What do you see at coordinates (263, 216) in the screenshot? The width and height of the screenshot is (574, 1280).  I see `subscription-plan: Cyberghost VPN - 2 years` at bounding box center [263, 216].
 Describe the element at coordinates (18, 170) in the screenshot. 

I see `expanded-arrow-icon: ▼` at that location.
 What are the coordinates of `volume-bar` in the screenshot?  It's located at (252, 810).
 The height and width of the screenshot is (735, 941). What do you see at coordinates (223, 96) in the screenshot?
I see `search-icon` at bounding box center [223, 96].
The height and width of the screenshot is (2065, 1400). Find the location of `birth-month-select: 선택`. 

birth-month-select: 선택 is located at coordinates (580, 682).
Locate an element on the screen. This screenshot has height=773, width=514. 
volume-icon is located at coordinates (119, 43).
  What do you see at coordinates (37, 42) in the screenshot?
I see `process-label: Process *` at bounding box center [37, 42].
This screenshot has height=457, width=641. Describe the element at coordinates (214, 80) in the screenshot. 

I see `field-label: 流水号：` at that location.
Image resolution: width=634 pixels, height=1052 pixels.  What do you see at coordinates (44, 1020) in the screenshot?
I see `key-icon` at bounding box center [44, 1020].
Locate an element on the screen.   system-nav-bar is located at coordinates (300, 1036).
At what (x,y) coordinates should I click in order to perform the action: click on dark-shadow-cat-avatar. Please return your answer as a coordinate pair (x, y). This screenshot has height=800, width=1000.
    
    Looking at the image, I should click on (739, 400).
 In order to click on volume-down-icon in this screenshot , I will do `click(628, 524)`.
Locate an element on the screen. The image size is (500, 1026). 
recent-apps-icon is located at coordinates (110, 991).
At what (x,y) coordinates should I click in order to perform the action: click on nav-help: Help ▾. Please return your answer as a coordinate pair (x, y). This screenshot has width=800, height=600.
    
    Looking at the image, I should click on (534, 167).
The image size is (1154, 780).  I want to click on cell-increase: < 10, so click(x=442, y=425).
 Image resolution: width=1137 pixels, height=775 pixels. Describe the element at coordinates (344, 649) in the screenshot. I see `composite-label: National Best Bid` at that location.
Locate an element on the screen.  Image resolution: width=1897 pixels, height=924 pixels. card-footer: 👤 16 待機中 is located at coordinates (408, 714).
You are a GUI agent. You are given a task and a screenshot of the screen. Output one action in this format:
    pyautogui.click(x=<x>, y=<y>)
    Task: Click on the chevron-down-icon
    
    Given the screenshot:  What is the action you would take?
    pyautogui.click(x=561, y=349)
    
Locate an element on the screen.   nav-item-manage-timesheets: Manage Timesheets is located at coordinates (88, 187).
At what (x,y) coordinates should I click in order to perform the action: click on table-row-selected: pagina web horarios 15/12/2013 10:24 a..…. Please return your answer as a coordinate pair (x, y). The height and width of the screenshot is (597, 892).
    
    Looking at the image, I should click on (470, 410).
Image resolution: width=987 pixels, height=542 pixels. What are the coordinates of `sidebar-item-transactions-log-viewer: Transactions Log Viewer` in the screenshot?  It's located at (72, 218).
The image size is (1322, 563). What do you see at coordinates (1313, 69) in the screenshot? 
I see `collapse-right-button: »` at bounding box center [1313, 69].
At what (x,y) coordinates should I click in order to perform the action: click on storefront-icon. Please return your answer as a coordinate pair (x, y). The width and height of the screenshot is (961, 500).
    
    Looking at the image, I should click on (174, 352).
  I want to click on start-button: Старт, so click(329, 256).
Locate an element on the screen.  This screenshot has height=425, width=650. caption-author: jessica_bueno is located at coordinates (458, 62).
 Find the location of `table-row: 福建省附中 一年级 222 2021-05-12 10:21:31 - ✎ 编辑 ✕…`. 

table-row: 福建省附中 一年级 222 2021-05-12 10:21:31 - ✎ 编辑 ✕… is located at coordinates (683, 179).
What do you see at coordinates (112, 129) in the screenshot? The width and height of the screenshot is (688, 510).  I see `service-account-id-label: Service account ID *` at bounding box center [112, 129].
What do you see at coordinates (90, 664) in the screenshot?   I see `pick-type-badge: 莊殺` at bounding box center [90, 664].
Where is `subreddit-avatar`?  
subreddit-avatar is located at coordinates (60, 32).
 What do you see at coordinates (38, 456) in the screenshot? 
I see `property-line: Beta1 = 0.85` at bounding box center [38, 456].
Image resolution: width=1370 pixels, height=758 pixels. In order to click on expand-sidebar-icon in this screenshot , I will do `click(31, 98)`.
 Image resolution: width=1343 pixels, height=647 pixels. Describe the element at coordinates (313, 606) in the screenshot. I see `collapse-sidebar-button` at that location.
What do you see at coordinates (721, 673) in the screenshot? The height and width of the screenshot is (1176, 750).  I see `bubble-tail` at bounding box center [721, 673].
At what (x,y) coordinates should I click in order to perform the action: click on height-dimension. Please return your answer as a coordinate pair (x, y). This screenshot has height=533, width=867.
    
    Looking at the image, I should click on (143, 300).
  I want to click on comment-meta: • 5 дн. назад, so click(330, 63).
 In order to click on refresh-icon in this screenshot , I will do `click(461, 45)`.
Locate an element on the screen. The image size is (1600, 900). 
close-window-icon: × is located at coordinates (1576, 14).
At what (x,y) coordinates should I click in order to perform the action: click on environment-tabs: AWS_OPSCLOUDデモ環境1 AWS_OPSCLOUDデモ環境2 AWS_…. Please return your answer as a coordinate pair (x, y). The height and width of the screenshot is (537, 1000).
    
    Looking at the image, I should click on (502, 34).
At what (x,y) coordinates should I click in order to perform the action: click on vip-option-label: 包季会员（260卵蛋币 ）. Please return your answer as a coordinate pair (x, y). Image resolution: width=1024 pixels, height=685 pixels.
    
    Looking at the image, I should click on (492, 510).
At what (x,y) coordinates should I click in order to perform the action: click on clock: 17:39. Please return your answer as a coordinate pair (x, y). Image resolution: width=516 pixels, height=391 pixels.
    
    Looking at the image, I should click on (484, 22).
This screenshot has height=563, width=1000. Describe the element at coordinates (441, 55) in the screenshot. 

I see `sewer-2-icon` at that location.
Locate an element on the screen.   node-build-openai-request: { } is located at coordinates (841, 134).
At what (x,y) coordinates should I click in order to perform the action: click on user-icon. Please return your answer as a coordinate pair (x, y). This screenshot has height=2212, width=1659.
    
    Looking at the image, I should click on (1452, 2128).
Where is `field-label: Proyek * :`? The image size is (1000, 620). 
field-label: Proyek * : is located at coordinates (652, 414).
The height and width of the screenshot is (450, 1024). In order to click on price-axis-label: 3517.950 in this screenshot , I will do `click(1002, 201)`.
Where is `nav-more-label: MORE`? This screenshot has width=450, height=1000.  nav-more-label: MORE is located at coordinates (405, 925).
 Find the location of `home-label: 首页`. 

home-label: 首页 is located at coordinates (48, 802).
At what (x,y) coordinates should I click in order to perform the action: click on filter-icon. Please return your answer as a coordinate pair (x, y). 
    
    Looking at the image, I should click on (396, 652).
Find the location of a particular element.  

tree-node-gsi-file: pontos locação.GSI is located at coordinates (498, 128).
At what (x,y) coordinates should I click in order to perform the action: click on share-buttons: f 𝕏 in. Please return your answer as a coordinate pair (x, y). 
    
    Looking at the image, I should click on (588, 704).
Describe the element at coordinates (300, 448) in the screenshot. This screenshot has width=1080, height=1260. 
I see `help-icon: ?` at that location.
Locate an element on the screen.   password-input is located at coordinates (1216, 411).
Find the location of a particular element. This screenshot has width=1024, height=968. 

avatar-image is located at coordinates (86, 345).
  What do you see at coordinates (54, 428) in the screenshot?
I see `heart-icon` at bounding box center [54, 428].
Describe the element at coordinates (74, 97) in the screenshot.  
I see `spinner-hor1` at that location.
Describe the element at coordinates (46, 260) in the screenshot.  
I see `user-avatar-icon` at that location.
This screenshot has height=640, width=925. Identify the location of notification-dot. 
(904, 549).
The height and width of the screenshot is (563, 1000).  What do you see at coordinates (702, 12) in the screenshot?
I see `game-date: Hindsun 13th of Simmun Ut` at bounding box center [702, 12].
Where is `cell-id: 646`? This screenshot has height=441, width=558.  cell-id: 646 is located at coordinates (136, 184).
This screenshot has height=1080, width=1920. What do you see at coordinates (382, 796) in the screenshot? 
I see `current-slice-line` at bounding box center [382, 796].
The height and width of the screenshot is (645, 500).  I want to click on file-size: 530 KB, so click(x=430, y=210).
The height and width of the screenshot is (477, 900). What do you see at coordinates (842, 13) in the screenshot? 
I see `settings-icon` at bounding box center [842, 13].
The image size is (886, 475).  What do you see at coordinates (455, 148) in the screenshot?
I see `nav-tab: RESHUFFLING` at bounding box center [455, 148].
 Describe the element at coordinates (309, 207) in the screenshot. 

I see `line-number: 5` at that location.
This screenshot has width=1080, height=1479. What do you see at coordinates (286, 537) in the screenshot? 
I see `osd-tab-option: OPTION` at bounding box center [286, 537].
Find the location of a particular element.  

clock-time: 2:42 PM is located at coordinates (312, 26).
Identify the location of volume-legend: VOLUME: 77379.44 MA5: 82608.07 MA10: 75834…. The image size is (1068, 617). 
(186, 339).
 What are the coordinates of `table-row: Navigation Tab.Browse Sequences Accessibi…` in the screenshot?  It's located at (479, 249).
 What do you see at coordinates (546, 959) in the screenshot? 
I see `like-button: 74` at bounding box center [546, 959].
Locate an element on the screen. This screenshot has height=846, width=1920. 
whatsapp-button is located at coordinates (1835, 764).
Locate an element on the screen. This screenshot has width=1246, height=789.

# TASK TO CARRY OUT
Rewrite the records from the start through the line with "birth-month-select: 선택 is", swapping "Describe" for "Identify" and leaving everything else unchanged.

# SOLUTION TO THIS EXERCISE
What do you see at coordinates (263, 216) in the screenshot? The width and height of the screenshot is (574, 1280).  I see `subscription-plan: Cyberghost VPN - 2 years` at bounding box center [263, 216].
 Identify the element at coordinates (18, 170) in the screenshot. 

I see `expanded-arrow-icon: ▼` at that location.
 What are the coordinates of `volume-bar` in the screenshot?  It's located at (252, 810).
 The height and width of the screenshot is (735, 941). What do you see at coordinates (223, 96) in the screenshot?
I see `search-icon` at bounding box center [223, 96].
The height and width of the screenshot is (2065, 1400). Find the location of `birth-month-select: 선택`. 

birth-month-select: 선택 is located at coordinates (580, 682).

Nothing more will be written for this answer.